(Word and element location records)
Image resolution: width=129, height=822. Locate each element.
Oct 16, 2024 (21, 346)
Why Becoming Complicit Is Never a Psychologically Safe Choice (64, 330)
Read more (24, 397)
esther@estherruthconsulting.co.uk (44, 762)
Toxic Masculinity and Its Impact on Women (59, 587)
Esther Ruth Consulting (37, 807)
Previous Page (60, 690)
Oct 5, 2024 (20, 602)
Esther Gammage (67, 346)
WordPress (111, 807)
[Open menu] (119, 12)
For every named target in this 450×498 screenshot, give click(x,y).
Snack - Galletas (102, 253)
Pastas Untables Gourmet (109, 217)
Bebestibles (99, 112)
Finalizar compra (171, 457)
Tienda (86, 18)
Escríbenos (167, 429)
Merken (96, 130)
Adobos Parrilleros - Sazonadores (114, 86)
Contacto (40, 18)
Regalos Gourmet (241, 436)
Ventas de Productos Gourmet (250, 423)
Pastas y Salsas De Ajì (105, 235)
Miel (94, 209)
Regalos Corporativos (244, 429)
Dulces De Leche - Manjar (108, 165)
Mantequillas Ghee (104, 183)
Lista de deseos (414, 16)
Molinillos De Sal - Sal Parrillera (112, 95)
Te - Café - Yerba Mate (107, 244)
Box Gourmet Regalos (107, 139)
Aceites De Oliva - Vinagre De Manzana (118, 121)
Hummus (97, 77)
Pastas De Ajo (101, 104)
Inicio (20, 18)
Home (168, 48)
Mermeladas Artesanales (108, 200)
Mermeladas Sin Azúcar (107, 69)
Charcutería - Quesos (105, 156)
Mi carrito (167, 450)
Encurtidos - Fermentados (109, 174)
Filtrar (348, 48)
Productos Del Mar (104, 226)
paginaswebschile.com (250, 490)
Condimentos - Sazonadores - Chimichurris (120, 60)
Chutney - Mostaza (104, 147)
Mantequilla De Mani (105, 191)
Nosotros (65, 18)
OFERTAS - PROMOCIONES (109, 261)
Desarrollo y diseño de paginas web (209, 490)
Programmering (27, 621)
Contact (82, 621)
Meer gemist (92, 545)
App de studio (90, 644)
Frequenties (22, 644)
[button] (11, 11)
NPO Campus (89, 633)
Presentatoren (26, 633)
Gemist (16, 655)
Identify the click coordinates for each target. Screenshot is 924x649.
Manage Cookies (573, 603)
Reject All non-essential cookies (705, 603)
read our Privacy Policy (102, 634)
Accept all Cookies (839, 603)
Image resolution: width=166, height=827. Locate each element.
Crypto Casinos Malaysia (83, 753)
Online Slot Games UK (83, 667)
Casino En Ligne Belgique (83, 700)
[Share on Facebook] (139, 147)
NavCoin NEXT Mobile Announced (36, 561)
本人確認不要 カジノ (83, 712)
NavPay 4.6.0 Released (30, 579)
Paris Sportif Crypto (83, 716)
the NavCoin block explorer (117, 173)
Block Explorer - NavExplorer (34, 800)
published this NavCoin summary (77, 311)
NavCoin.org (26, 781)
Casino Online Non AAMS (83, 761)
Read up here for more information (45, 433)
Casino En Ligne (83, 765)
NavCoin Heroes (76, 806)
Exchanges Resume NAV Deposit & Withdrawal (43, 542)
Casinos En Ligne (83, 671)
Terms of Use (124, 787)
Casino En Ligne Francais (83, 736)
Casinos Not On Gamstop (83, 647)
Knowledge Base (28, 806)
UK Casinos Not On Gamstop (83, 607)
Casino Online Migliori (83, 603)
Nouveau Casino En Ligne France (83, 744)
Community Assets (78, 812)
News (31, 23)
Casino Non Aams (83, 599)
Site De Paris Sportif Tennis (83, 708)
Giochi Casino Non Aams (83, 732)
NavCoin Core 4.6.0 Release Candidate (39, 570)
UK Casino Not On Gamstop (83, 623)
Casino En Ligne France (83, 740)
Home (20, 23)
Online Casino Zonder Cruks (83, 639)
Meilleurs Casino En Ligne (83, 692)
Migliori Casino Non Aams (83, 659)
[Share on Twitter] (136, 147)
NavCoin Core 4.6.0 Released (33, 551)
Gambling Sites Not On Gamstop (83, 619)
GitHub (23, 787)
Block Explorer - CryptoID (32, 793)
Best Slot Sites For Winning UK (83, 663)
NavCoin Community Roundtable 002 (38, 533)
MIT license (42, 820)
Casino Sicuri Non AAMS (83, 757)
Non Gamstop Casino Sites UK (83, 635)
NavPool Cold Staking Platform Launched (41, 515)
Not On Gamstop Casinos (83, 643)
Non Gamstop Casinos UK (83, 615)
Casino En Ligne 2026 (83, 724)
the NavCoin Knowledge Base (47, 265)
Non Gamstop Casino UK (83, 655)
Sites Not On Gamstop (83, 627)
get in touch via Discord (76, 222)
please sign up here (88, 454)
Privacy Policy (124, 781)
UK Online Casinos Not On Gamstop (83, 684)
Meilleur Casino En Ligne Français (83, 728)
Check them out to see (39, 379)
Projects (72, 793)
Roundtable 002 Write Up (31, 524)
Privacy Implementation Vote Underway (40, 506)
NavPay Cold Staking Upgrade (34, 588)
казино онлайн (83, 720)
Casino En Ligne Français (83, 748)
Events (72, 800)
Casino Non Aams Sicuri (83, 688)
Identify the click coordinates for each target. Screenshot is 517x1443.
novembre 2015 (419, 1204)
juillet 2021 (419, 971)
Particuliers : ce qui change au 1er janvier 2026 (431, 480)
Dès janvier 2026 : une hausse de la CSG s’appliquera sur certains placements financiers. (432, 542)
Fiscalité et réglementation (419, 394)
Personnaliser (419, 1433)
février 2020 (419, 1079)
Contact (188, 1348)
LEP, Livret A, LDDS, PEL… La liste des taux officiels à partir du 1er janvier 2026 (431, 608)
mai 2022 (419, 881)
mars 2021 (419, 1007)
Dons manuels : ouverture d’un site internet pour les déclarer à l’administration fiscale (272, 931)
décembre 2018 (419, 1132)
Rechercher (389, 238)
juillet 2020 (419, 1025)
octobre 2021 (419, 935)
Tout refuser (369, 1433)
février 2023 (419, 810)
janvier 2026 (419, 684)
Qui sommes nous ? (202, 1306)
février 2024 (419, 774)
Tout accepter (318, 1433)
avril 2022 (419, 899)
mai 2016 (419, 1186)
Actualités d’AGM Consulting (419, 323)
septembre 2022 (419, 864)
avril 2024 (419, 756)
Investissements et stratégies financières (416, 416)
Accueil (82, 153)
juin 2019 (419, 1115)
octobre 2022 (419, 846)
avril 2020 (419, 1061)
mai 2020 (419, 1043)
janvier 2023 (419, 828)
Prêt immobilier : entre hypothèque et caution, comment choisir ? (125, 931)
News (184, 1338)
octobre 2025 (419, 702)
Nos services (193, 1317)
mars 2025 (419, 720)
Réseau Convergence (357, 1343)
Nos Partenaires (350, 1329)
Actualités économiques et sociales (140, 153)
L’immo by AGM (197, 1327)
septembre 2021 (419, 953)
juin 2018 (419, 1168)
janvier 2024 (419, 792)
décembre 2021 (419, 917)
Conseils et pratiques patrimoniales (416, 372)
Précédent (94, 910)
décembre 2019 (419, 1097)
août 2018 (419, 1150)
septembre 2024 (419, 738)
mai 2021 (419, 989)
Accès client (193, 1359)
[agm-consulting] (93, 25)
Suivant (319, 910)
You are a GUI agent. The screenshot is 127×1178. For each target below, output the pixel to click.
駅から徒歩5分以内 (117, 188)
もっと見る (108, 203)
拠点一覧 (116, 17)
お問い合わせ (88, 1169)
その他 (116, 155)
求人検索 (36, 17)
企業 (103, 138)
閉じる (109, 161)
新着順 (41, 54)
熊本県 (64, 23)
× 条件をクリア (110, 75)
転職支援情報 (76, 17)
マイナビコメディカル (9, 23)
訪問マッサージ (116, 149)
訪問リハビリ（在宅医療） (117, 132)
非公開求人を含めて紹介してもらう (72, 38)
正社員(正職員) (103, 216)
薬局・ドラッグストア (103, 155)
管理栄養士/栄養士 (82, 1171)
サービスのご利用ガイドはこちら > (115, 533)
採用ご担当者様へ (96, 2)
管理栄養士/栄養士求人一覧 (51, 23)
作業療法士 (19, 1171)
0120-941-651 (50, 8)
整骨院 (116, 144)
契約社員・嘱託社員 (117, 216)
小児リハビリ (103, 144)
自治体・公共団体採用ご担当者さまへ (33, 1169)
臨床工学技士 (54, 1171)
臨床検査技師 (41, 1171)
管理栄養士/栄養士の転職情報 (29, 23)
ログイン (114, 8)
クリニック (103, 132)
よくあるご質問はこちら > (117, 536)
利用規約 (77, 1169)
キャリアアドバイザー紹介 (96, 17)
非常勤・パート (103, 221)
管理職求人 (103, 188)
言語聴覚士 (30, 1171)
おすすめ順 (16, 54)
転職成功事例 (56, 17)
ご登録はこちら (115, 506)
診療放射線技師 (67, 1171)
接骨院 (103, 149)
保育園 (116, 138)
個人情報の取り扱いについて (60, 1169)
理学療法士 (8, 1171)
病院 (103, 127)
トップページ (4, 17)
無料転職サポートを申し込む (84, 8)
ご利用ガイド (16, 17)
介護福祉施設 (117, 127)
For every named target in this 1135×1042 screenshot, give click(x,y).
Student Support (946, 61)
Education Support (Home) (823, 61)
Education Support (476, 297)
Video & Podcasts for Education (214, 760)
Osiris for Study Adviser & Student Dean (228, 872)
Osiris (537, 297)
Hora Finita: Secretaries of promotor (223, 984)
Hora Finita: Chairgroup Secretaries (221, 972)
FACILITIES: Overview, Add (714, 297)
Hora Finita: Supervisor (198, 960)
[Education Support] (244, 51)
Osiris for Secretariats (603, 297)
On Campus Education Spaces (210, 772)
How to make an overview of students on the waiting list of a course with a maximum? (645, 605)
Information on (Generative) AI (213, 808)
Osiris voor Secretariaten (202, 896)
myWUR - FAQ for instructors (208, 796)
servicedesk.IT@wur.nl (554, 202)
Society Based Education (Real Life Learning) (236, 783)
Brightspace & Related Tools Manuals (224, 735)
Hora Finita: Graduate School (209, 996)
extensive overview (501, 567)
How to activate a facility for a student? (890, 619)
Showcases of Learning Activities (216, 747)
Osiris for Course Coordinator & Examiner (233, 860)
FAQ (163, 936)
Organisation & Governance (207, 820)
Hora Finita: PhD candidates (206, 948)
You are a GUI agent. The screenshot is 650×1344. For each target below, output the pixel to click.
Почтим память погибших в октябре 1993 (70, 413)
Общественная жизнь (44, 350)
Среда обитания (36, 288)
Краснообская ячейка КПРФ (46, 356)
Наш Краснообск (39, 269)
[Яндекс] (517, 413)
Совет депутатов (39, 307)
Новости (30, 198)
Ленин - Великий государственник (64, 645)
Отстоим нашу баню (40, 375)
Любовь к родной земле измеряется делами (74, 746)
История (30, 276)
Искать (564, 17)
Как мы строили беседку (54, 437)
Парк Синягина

DIRECTIVE
Copy the items from the very beginning through the line containing "Pastas Untables Gourmet (109, 217)", substituting "Keep reading" for "Read more" and keeping everything else the same.

CORRECT OUTPUT
Image resolution: width=129, height=822. Locate each element.
Oct 16, 2024 (21, 346)
Why Becoming Complicit Is Never a Psychologically Safe Choice (64, 330)
Keep reading (24, 397)
esther@estherruthconsulting.co.uk (44, 762)
Toxic Masculinity and Its Impact on Women (59, 587)
Esther Ruth Consulting (37, 807)
Previous Page (60, 690)
Oct 5, 2024 (20, 602)
Esther Gammage (67, 346)
WordPress (111, 807)
[Open menu] (119, 12)
For every named target in this 450×498 screenshot, give click(x,y).
Snack - Galletas (102, 253)
Pastas Untables Gourmet (109, 217)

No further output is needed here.